Para quem gosta de: Nubya Garcia e Kokoroko

Ouça: Pick Up Your Burning Cross e Hustle

7.8
7.8

Sons of Kemet: “Black To The Future”

Ano: 2021

Selo: Impulse!

Gênero: Jazz

Para quem gosta de: Nubya Garcia e Kokoroko

Ouça: Pick Up Your Burning Cross e Hustle

/ Por: Cleber Facchi 28/05/2021

Black to the Future (2021, Impulse!), como tudo aquilo que os integrantes do Sons of Kemet têm produzido, nasce como uma celebração à negritude. Da construção dos arranjos ao uso calculado das vozes, evidente é o esforço dos músicos Shabaka Hutchings, Tom Skinner, Theon Cross e Eddie Hick em não apenas resgatar, como utilizar de elementos da cultura africana para a formação da própria identidade. São canções que transitam por entre gêneros, confessam referências e estreitam relações com diferentes colaboradores, tratamento bastante evidente na abordagem temática que embala o álbum anterior, Your Queen Is a Reptile (2018), centrado em nove personagens femininas negras, como Angela Davis e Harriet Tubman, mas que ganha novo resultado no presente disco.

Com produção dividida entre Hutchings e o experiente Dill Harris (King Krule, Róisín Murphy), o trabalho que conta com lançamento pela Impulse! Records, por onde passaram nomes como John Coltrane e Ray Charles, se divide estruturalmente em dois blocos bastante específicos de composições. O primeiro, inaugurado pela poesia de Joshua Idehen, logo na introdutória Field Negus, diz respeito ao repertório colaborativo e urgente que movimenta toda a porção inaugural do disco. São canções que preservam a essência dos antigos trabalhos da banda, com suas variações rítmicas e sopros, porém, moldadas de forma a dialogar com uma parcela ainda maior do público, vide a urgência que move Hustle, já conhecida parceria com Kojey Radical e vozes de Lianne La Havas.
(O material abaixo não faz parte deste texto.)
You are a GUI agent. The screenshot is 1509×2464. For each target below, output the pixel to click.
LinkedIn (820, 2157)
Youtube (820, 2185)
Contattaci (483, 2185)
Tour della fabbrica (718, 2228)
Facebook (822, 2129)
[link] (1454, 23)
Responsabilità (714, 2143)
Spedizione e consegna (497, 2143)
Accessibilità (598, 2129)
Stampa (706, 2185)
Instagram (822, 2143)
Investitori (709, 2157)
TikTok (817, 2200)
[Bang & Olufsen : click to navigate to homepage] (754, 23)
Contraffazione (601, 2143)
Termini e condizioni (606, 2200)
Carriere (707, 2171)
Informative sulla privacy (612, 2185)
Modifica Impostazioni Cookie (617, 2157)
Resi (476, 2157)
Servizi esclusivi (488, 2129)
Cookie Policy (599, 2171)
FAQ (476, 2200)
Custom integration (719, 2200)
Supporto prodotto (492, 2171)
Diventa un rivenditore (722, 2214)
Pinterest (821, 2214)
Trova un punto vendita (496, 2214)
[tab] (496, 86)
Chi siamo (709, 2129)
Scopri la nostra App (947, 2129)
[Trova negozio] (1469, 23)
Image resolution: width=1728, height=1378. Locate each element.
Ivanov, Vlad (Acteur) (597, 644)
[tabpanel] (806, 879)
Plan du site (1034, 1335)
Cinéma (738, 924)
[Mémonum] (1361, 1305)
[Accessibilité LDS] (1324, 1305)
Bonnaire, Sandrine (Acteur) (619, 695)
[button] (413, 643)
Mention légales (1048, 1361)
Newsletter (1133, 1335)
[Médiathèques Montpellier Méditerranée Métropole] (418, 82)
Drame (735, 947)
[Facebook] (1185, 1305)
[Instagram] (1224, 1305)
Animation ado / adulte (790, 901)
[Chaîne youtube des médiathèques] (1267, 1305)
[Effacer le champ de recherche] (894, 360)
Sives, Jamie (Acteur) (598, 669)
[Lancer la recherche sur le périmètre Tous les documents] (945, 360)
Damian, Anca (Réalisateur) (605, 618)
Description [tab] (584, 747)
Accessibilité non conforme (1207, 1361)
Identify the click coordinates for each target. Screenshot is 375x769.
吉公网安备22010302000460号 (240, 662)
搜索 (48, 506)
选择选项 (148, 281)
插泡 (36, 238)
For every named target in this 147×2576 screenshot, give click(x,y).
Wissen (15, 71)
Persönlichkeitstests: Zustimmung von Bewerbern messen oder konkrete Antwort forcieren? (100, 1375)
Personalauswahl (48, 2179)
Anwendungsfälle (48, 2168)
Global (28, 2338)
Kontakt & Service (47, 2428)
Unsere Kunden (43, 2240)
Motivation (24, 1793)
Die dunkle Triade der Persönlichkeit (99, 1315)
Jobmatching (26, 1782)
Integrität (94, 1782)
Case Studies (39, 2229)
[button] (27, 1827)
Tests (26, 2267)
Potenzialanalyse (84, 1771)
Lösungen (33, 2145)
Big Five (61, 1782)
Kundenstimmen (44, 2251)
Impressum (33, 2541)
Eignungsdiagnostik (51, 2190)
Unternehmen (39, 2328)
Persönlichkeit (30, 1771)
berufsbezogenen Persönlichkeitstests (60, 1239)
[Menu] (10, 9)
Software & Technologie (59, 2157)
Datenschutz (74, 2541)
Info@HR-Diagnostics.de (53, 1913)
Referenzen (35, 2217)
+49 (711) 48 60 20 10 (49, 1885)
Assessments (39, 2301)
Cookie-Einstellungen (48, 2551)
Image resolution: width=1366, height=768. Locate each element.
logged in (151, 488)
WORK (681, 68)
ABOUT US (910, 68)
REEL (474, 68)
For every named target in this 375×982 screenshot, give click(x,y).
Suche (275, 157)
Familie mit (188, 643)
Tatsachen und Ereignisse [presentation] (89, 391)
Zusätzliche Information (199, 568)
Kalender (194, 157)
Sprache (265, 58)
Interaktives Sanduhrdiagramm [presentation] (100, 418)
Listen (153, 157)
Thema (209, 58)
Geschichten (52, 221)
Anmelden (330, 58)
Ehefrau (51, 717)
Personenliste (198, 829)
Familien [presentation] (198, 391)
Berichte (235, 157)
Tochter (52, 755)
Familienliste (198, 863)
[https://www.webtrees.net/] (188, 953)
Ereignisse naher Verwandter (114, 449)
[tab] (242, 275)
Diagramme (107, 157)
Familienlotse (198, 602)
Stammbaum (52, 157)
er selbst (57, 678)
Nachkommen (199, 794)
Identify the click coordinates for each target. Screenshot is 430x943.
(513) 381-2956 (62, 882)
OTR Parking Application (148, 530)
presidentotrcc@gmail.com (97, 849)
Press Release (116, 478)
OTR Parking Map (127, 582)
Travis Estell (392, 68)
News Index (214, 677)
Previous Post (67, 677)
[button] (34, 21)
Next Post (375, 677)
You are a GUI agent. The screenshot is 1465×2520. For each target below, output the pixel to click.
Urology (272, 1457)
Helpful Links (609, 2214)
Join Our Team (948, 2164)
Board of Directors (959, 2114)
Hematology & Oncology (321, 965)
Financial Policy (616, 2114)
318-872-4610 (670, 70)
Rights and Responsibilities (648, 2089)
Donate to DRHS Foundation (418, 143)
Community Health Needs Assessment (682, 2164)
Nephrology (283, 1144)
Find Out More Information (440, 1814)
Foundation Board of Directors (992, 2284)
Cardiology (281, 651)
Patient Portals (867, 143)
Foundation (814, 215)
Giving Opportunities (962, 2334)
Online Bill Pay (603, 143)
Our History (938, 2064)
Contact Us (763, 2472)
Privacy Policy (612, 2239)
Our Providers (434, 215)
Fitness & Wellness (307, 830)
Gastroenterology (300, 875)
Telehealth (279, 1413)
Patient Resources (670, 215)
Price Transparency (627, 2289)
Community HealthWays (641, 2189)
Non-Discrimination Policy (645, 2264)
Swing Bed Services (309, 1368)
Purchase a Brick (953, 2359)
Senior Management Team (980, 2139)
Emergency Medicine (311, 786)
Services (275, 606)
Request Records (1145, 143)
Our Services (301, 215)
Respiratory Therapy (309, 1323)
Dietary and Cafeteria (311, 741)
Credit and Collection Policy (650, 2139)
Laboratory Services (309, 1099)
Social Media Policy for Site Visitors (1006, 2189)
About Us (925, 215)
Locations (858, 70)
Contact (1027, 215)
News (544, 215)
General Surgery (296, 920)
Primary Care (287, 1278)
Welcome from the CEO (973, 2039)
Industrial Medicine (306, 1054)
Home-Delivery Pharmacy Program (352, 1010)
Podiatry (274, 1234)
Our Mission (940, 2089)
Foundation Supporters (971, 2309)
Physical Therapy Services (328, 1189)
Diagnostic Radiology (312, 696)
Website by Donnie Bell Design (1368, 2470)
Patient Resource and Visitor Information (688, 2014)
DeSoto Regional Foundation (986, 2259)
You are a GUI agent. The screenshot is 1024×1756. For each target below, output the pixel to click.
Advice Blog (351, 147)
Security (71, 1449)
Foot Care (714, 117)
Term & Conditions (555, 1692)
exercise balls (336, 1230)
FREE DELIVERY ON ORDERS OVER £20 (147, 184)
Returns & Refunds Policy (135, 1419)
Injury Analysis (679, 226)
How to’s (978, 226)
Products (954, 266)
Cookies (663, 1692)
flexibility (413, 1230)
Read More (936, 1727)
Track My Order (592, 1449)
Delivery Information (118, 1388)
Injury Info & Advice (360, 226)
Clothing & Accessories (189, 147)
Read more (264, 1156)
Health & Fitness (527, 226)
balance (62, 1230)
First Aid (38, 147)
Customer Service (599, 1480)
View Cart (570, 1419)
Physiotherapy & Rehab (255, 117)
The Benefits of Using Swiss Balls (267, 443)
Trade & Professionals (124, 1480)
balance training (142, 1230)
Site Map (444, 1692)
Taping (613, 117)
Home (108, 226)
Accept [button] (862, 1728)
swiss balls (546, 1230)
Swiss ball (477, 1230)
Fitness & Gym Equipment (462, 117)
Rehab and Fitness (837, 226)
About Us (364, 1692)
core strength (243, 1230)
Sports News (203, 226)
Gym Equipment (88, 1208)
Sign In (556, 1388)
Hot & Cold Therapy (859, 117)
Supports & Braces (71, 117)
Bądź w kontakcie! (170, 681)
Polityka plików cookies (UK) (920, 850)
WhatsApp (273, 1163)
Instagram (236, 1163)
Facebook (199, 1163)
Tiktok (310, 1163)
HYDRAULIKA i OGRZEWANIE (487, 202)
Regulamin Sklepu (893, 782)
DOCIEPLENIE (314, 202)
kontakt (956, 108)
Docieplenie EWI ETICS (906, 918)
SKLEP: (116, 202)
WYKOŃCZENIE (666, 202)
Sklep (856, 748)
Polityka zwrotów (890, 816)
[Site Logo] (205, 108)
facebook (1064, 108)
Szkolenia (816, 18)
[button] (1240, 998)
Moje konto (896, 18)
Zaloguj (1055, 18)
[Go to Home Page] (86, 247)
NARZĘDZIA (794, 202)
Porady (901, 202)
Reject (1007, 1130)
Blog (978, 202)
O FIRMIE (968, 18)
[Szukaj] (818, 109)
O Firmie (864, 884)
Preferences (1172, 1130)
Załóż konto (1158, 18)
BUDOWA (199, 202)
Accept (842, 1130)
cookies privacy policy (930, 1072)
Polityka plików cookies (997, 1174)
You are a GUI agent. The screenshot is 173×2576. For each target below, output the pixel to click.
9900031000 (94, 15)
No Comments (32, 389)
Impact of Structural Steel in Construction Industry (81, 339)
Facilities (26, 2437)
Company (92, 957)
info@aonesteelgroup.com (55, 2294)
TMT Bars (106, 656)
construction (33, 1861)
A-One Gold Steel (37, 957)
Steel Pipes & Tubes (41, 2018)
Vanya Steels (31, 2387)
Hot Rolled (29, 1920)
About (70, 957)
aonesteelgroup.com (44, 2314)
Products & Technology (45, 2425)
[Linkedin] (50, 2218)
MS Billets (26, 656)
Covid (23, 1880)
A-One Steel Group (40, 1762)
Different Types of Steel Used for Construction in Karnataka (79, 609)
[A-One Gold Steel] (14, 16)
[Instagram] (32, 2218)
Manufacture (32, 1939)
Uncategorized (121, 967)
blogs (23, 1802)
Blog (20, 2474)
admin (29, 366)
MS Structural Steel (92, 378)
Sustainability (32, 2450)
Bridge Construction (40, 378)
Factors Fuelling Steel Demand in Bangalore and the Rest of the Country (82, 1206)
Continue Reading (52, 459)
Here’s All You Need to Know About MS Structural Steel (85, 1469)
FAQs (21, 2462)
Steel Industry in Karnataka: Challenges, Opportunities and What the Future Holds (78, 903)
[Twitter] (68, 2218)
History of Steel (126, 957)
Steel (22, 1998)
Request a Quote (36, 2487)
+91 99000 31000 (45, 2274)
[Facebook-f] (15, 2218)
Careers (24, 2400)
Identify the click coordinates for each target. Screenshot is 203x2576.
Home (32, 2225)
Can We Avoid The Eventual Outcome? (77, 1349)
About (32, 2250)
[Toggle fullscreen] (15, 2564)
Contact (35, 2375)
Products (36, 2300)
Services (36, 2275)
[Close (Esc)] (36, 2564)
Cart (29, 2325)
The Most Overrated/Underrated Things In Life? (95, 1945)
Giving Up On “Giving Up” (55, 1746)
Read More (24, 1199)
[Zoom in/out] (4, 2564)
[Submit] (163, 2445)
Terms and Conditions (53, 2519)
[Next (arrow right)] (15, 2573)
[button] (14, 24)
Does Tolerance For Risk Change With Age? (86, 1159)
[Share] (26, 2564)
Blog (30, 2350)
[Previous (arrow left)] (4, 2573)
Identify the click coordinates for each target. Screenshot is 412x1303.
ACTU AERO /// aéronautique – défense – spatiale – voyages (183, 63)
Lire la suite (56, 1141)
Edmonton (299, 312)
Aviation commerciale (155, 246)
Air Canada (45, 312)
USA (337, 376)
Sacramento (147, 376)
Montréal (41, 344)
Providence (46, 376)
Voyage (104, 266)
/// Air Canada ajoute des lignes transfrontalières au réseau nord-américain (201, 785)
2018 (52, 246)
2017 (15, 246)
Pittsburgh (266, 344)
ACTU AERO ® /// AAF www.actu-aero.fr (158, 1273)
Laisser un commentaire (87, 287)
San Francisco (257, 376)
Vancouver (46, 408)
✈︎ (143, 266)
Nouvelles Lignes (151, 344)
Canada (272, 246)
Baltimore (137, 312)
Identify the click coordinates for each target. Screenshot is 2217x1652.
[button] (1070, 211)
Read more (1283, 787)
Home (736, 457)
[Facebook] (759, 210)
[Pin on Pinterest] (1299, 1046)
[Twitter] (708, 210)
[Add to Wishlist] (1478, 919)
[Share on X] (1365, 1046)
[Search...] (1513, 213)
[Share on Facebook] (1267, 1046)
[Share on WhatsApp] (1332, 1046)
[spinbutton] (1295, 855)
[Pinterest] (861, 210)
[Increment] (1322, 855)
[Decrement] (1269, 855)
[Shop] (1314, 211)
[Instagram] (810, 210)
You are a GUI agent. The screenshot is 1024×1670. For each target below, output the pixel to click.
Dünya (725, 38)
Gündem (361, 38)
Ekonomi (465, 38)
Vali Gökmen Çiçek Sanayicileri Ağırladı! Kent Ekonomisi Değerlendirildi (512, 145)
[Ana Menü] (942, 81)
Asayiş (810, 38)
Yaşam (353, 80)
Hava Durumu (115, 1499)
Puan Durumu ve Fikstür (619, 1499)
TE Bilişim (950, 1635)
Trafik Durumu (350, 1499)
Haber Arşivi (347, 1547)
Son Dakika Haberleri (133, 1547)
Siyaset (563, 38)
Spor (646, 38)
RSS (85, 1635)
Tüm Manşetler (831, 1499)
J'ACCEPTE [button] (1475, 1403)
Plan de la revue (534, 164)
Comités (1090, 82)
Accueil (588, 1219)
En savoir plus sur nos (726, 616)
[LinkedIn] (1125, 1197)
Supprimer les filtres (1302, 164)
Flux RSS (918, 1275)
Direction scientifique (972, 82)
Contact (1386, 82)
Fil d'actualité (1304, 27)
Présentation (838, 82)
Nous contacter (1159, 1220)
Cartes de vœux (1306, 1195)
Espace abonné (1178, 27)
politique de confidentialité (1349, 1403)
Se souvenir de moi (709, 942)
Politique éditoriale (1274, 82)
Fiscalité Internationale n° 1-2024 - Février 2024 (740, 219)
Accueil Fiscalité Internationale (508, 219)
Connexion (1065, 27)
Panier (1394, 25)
Claro que isso não interfere na produção de músicas deliciosamente turbulentas e marcadas pelas possibilidades. É o caso da colaborativa Pick Up Your Burning Cross. São pouco menos de quatro minutos em que o quarteto londrino abre espaço para a interferência direta da clarinetista norte-americana Angel Bat Dawid, artista que, junto da poetisa Moor Mother, parece romper com qualquer traço de conforto dentro da composição. Essa mesma combinação de ritmos e doce euforia acaba se refletindo em For the Culture, parceria com D Double E que passeia por entre elementos da cultura caribenha, porém, sempre regressando ao jazz, proposta que muito se assemelha ao material entregue em Source (2020), de Nubya Garcia, outro importantes exemplar da novíssima cena inglesa.

Com a chegada de In Remembrance of Those Fallen, com seus sopros delirantes, tem início a porção seguinte do trabalho. Diferente do bloco inicial, Hutchings e seus parceiros se permite experimentar com maior naturalidade, mergulhando na construção de músicas cada vez extensas e pontuadas por momentos de maior improviso. E isso fica bastante evidente em Let the Circle Be Unbroken, canção de essência abrasiva onde cada mínimo componente é potencializado pelo grupo. Da versatilidade impressa na percussão aos sopros, tudo parece pensado para capturar a atenção do ouvinte. Mesmo a curtinha Black, faixa de encerramento do disco e outra colaboração com Joshua Idehen, mantém firme o mesmo caráter inventivo, colidindo ideias e melodias tortas de forma sempre inventiva.

O problema é que nem todas essas composições mantém firme a mesma fluidez e provocação presente no restante da obra. E isso fica bastante evidente na extensa Envision Yourself Levitating. São pouco mais de oito minutos em que o quarteto entrega uma faixa pontuada por bons momentos, mas que pouco evolui, dando voltas em torno de uma base instrumental que parece melhor resolvida em Think of Home e To Never Forget the Source. A própria Throughout the Madness, Stay Strong, mesmo dotada de uma base rítmica que dialoga com a porção inicial do disco, mais parece uma reciclagem de ideias. Do uso dos instrumentos de sopro à construção das batidas, difícil não pensar na canção como uma sobra do material entregue durante o lançamento de Your Queen Is a Reptile.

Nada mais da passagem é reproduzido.